Finally, the Supreme Court has stated that error in admitting evidence will not require reversal unless that evidence controlled the judgment. See Gee v. Liberty Mutual Fire Ins. Co., 765 S.W.2d 394, 396 (Tex.1989); see also Hill v. Heritage Resources, Inc., 964 S.W.2d 89, 136 (Tex.App.-El Paso 1997, pet. denied). If other competent evidence of the fact in question appears in the record, improper admission of evidence will not constitute reversible error. See Gee, 702 S.W.2d at 397; Hill, 964 S.W .2d at 136. Thus, evidentiary rulings will not cause reversal unless the appellants demonstrate that the whole case turns on the evidence improperly admitted or excluded. See Superior Derrick Servs., Inc. v. Anderson, 831 S.W.2d 868, 876 (Tex.App.-Houston [14th Dist.] 1992, writ denied); Shenandoah Assoc. v. J & K Properties, Inc., 741 S.W.2d 470, 493 (Tex.App.-Dallas 1987, writ denied).

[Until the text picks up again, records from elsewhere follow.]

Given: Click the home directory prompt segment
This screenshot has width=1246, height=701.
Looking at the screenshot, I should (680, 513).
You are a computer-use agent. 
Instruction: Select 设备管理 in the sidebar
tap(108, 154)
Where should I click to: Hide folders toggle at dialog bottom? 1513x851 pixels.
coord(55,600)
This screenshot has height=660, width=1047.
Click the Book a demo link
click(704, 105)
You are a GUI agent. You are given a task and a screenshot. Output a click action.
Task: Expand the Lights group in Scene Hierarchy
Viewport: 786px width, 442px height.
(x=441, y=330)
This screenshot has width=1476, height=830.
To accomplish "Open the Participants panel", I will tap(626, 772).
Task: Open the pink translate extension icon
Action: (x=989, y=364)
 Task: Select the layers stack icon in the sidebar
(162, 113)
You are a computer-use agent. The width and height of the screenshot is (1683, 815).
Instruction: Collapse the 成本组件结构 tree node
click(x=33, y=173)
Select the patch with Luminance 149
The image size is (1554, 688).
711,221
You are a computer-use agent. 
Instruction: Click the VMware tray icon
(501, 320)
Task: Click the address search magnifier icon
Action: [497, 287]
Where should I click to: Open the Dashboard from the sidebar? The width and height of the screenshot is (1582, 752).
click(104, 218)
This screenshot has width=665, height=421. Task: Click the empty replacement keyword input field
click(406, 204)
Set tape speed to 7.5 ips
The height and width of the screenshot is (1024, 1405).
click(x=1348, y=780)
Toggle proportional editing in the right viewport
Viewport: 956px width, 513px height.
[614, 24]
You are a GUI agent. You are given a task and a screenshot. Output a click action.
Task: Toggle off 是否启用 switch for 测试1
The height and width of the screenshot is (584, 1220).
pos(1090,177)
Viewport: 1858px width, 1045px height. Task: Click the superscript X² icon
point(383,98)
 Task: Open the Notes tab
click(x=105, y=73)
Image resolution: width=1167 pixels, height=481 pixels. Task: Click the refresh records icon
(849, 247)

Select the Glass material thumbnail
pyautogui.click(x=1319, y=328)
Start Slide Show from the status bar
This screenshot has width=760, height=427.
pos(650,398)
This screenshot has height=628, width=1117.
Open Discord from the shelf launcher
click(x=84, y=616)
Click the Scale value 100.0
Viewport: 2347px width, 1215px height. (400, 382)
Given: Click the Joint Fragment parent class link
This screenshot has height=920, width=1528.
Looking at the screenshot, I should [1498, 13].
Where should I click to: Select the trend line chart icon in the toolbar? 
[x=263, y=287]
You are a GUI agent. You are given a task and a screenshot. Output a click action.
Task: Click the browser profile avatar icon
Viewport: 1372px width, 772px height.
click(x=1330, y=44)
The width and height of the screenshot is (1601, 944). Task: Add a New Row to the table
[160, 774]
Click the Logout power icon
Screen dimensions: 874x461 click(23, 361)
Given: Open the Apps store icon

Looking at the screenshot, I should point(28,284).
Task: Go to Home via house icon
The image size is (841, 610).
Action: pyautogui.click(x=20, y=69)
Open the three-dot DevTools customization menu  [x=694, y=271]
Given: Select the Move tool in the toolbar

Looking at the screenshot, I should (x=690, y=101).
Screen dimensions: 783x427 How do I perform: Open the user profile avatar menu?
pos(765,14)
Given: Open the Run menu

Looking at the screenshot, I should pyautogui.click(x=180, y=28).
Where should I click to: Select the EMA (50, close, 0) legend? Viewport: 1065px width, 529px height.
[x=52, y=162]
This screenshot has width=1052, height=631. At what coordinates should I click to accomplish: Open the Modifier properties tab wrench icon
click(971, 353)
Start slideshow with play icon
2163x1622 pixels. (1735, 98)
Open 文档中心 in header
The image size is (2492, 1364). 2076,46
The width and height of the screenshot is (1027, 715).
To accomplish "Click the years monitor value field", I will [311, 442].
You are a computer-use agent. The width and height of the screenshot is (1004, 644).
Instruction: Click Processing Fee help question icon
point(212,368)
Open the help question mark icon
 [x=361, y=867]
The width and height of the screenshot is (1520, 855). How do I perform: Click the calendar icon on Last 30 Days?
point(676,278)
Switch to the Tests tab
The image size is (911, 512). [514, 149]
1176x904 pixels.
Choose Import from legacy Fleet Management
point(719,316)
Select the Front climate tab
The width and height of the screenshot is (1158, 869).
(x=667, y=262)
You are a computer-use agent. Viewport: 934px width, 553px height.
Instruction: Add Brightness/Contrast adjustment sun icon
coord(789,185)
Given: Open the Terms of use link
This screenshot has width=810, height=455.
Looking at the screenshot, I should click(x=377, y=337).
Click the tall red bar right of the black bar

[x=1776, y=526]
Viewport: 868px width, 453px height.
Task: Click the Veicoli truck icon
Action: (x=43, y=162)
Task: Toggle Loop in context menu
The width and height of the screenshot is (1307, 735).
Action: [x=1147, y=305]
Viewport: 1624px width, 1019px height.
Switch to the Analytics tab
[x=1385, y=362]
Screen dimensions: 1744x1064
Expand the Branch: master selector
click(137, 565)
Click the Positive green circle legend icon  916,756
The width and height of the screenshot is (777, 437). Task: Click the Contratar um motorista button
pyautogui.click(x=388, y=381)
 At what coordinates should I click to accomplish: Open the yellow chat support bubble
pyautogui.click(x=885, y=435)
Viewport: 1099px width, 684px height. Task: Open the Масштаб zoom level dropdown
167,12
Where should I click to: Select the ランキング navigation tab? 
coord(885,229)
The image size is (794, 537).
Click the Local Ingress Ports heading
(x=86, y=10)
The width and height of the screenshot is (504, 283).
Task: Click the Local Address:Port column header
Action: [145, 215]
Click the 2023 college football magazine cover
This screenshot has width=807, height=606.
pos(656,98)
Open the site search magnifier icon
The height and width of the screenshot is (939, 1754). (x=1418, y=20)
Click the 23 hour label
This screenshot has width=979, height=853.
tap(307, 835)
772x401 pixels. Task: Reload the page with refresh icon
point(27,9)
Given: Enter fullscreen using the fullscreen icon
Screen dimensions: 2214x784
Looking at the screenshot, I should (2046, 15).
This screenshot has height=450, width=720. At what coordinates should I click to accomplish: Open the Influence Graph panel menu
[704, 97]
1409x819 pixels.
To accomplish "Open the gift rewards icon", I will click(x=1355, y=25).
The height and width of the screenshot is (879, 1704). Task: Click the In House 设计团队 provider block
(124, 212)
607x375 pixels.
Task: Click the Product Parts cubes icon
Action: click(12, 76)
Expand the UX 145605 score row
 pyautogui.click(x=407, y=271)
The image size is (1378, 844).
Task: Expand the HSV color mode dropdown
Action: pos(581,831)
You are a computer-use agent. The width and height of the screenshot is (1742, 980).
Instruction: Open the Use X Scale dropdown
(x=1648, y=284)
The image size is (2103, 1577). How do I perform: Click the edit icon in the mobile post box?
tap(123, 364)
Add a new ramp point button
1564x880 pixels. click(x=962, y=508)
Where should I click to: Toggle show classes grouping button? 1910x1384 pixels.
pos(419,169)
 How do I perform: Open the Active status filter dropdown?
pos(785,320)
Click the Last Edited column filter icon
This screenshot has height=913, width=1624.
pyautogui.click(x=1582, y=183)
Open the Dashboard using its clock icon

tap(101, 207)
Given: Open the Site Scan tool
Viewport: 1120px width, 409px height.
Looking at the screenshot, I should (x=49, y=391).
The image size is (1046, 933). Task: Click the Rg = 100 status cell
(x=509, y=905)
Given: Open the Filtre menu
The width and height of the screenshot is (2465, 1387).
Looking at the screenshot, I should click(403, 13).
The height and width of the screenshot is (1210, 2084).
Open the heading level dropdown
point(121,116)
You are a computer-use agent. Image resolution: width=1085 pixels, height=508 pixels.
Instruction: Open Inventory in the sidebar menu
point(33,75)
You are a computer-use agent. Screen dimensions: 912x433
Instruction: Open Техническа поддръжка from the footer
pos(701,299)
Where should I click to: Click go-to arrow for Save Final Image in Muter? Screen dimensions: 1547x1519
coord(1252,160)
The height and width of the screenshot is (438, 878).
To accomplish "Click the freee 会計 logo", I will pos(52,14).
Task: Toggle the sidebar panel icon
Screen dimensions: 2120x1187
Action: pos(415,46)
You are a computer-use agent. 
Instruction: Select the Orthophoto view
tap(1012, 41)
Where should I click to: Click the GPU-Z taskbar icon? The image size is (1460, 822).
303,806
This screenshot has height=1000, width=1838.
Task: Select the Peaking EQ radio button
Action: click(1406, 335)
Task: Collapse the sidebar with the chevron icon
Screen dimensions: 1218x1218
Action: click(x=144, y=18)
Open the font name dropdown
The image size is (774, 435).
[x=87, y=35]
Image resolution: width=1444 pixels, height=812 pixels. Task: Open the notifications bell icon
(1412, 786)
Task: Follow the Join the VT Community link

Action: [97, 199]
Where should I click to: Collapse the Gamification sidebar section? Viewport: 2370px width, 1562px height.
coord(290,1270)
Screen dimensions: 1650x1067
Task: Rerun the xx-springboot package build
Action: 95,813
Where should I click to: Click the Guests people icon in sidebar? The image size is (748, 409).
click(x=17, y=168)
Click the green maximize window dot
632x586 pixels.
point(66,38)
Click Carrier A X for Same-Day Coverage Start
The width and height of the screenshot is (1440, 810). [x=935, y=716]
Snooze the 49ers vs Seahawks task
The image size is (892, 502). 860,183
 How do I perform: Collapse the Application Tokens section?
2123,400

*3 Appellants contend that the workers’ compensation evidence convinced the jury that the Maciases need not be fully compensated for their damages because they were already the beneficiaries of workers’ compensation payments. They further contend that the jury must have inferred from the workers’ compensation evidence that the Maciases had settled with other defendants such as physicians, and thus, did not need further compensation from Medtronic.
The jury only heard testimony concerning workers’ compensation benefits in connection with Armida Macias’ psychiatric treatment. Appellants do not demonstrate how this testimony would affect the damage awards for the other plaintiffs. Additionally, there is no evidence in the record that the jury heard any evidence or comment about any settlement the Maciases may have negotiated with other defendants, and there is no attempt to explain how we could come to a conclusion that the introduction of evidence of workers’ compensation payments led the jury to believe that the Maciases had been fully compensated by other defendants. If the jury had been so influenced, it would not have awarded the Maciases $1,115,000.
We overrule Issue One and affirm the judgment of the trial court.